Asamblea Poscapitural de la Delegación Venezuela-Panamá

Crónica tras el XV Capítulo General

La reciente Asamblea Poscapitular en Venezuela se vivió como un auténtico “Kairós”. En el entorno sereno de la Casa de Ejercicios de El Hatillo, nuestra familia carismática se reunió para aterrizar las determinaciones del Capítulo General a la realidad vibrante y desafiante de Venezuela, en un clima de discernimiento y comunión fraterna.

Hermanas y laicos nos reunimos para reflexionar sobre los llamados que el Espíritu nos hizo en el XV Capítulo General, las nuevas líneas para la misión, los modos renovados de vivir el carisma y la visión compartida de una comunidad más cercana, disponible y samaritana.

En estos días nos iluminó el pasaje evangélico de Juan 21, donde Jesús invita a lanzar las redes confiando en Él. Este texto nos recordó que la Congregación es una barca guiada por sus palabras y que hermanas y laicos estamos llamados a decir con disponibilidad: “Aquí estoy… Yo voy”.

Fueron días de escucha, de trabajo fraterno, de clarificación y compromiso, donde buscamos asegurar que cada orientación capitular se traduzca en vida, en acciones concretas y en un servicio más fiel al Reino. Esta asamblea no solo marcó el cierre de un proceso, sino que marcó el comienzo de un nuevo impulso para hermanas y laicos.
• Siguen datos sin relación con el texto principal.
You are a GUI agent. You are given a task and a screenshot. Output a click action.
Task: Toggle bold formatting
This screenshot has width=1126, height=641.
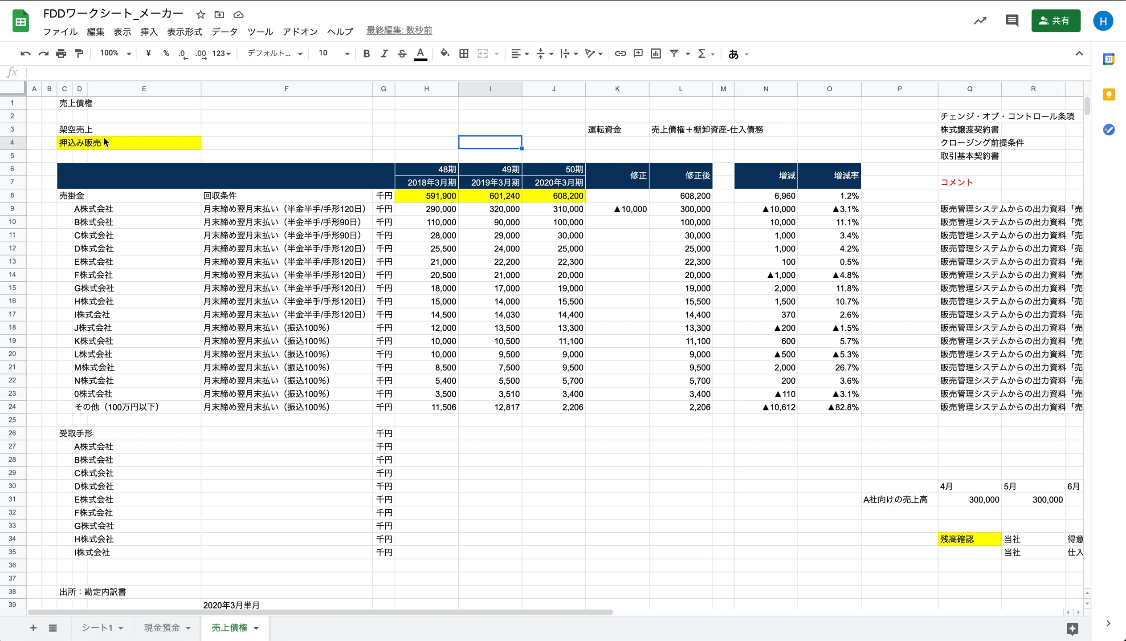(366, 54)
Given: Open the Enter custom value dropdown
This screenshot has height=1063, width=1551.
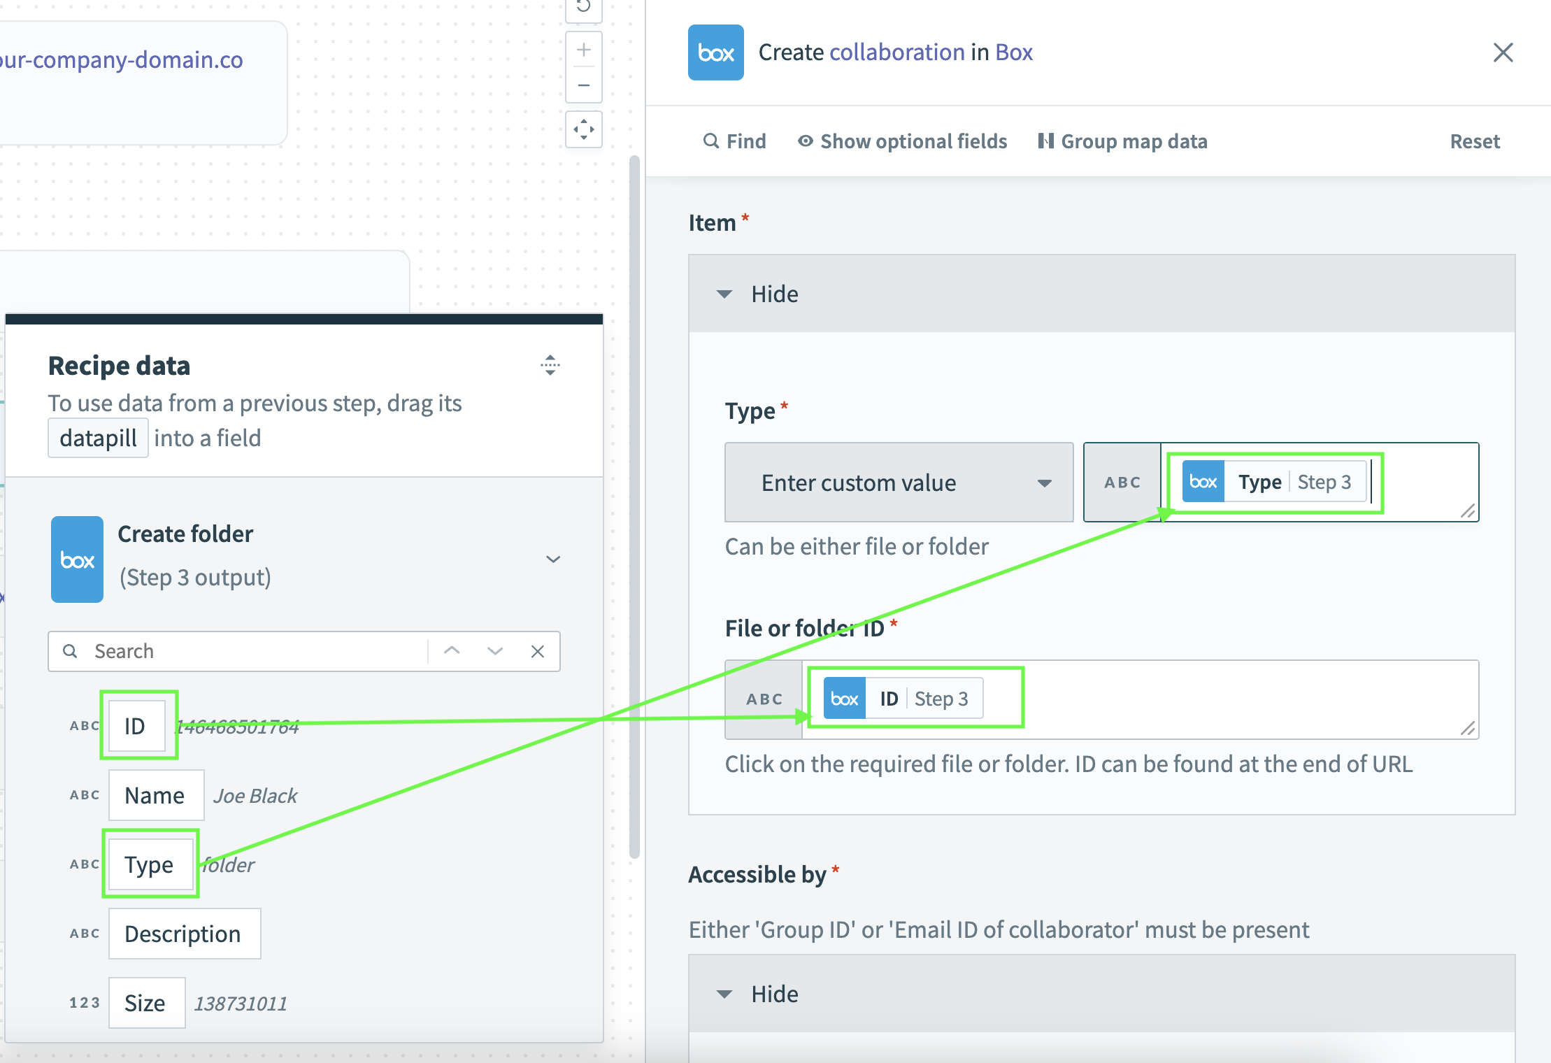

Hoy más que nunca nos sentimos más unidos en la misión de hacer reinar a Cristo con alegría, esperanza y entrega desde nuestras realidades.
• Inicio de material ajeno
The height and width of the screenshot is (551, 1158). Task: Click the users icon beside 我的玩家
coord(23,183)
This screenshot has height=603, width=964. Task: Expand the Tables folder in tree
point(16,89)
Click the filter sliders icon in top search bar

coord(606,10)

La riqueza del encuentro residió en la escucha activa a través de la dinámica de trabajo de la “Conversación en el Espíritu”, donde resaltaron como ecos que nos iluminan el camino a seguir:

La comunión en la diversidad: Las hermanas destacamos la alegría del reencuentro y la necesidad de “revitalizar el fuego del carisma” en medio de las diversas dificultades del país.
El rol del laicado: Los laicos expresaron un profundo sentido de pertenencia. Subrayaron que no son solo colaboradores, sino corresponsables del carisma, aportando una mirada renovada, tanto profesional como pastoral, a la misión que comparten con nosotras.
Esperanza activa: A pesar de los desafíos del contexto venezolano, el sentimiento predominante fue la esperanza. Se habló de una Iglesia “en salida” que sabe abrazar la vulnerabilidad.

Para hermanas y laicos, la Asamblea poscapitular significó…

  • La vivencia de la sinodalidad y el discernimiento, junto a la confirmación de los discernimientos hechos en el Capítulo General.
  • Fortalecer y dar convicción a un llamado común en una misión y un carisma específicos, vividos en fraternidad y comunión de corazones.
  • El motivo para sentirnos instrumentos en una misión encomendada.
  • Experimentar la responsabilidad y el compromiso en actitud de servicio al más necesitado.
  • El reto de poner el corazón en la obra, con ardiente celo apostólico.
  • Avivar la esperanza, generar cambios y dar paso a la innovación.

“Nos llevamos el compromiso de ser luz en nuestras comunidades, no con grandes discursos, sino con la presencia humilde y el trabajo compartido”.